For the second straight year, emissions from fossil fuels rose 1.1% in 2025, scientists reported Wednesday at United Nations climate negotiations. It's not a big jump. It's one of the smallest in recent non-pandemic years. But negotiators gathering for the COP30 conference on the edge of the Amazon are trying to curb warming global temperatures by getting fossil fuel emissions to stop rising and then plunge.
"It's disappointing that we haven't brought down carbon dioxide emissions," said University of Exeter scientist Stephen Sitch, a member of the Global Carbon Project, which uses data from around the world to calculate the yearly emissions figure and publishes it in two scientific journals. His colleague, Glen Peters of CICERO Center for International Climate Research in Norway, called carbon emissions increase "relentless."
A second report from a different scientific group examined how much warming the world is on track for, given this year's carbon emissions and governmental policies. The report by Climate Action Tracker shows the last four years of climate fighting efforts haven't much changed projections for a hotter future.

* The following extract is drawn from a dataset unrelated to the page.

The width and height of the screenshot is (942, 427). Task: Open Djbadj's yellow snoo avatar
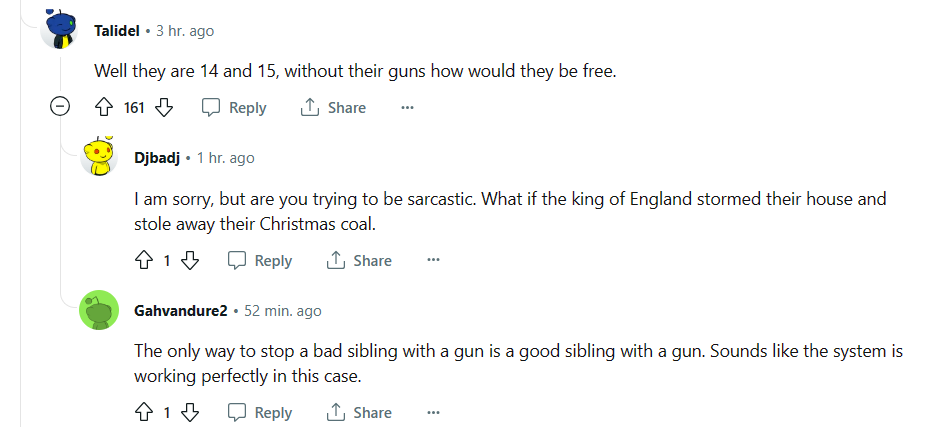99,156
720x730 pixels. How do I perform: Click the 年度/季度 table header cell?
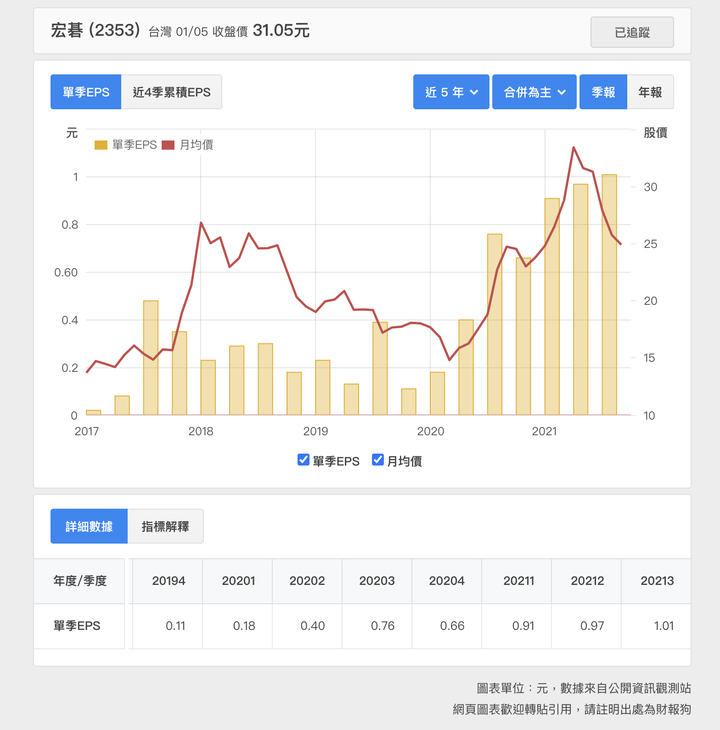[x=80, y=581]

In fact, the scientists found that actions by President Donald Trump's administration this year have added a bit more warmth to their projections.
"Unless there's a change in political momentum, we're going to cook. There's no doubt about it," said Climate Analytics CEO Bill Hare, one of the report's authors.

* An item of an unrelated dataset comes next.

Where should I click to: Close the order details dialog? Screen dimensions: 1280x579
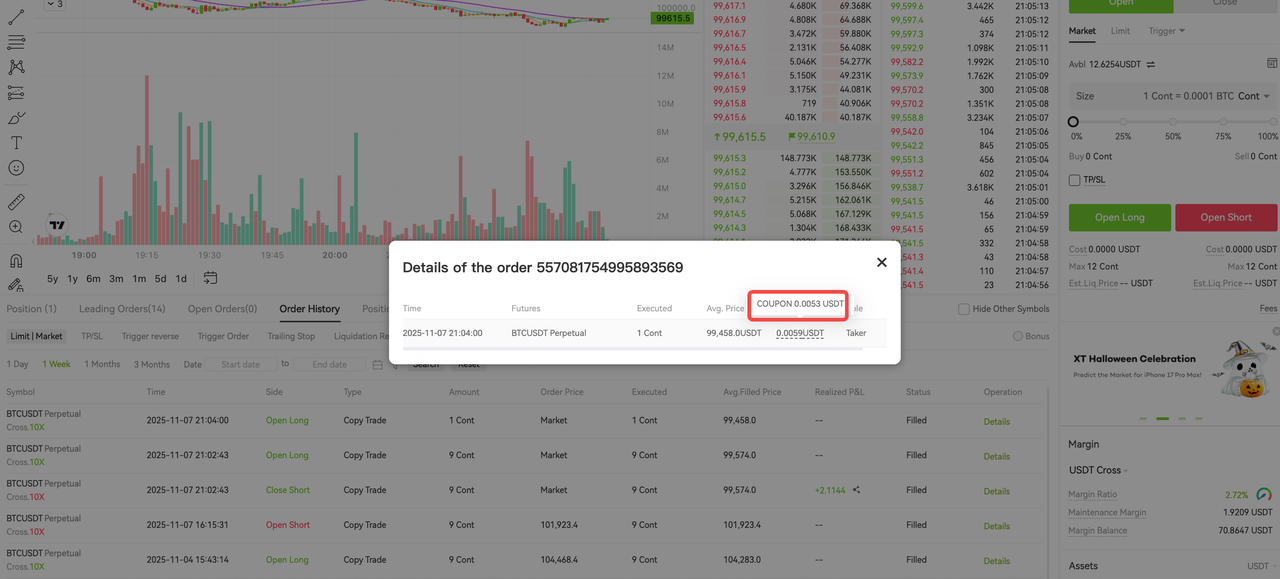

Climate Action Tracker said the world is now on target for 4.7 degrees Fahrenheit of warming above mid-1800s levels, a slight drop from last year's projections of 4.9 degrees Fahrenheit, but most of that drop was from changes in the way scientists looked at China's numbers, not that much from new policies put in place.
The 2015 Paris Agreement set an international goal of limiting warming to 2.7 degrees Fahrenheit since the mid-1800s.
Climate Action Tracker also looked at projections based on each country's climate-fighting plan submitted this year, leading up to the climate conference in Belem, Brazil. The future based on those pledges looks a tenth of a degree warmer than it did a year ago, according to their report. Much of that is the result of Trump's dismantling of American pollution-fighting efforts, said Ana Missirliu of the NewClimate Institute, an author of the report.
If countries do what they promise, the world is heading to 2.2 degrees Celsius (4 degrees Fahrenheit) of warming above 1800s levels, the report said.
Experts at the climate conference said they see hope and progress, but the emission numbers from this year still hurt.
"When I hear that emissions are still going up, I'm truly troubled," said former German top climate negotiator Jennifer Morgan.
The carbon project scientists projected that this year, the burning of fossil fuels and the making of cement will have put another 42 billion tons of carbon dioxide in the air. That's the equivalent of nearly 2.7 million pounds of heat-trapping gas going into the air every second.
It's more than double the emissions the world put up in 1983.
One bright point is that 35 countries cut their fossil fuel emissions from last year and were still thriving economically, Sitch said. But at the same time, the United States, which used to be cutting fossil fuel carbon dioxide emissions, spewed 2% more pollution in 2025 than in 2024.
China stayed the same as the year before, giving scientists and analysts hope that emissions from the No. 1 carbon polluting country may have peaked.
Aviation pollution went up 6.8% from 2024 to 2025, the report said.
And the slight rise in carbon pollution from fossil fuels was balanced out by a big drop in deforestation and other land use changes. Between land use and fossil fuels, Earth's overall emissions were about the same as in 2024, the report said.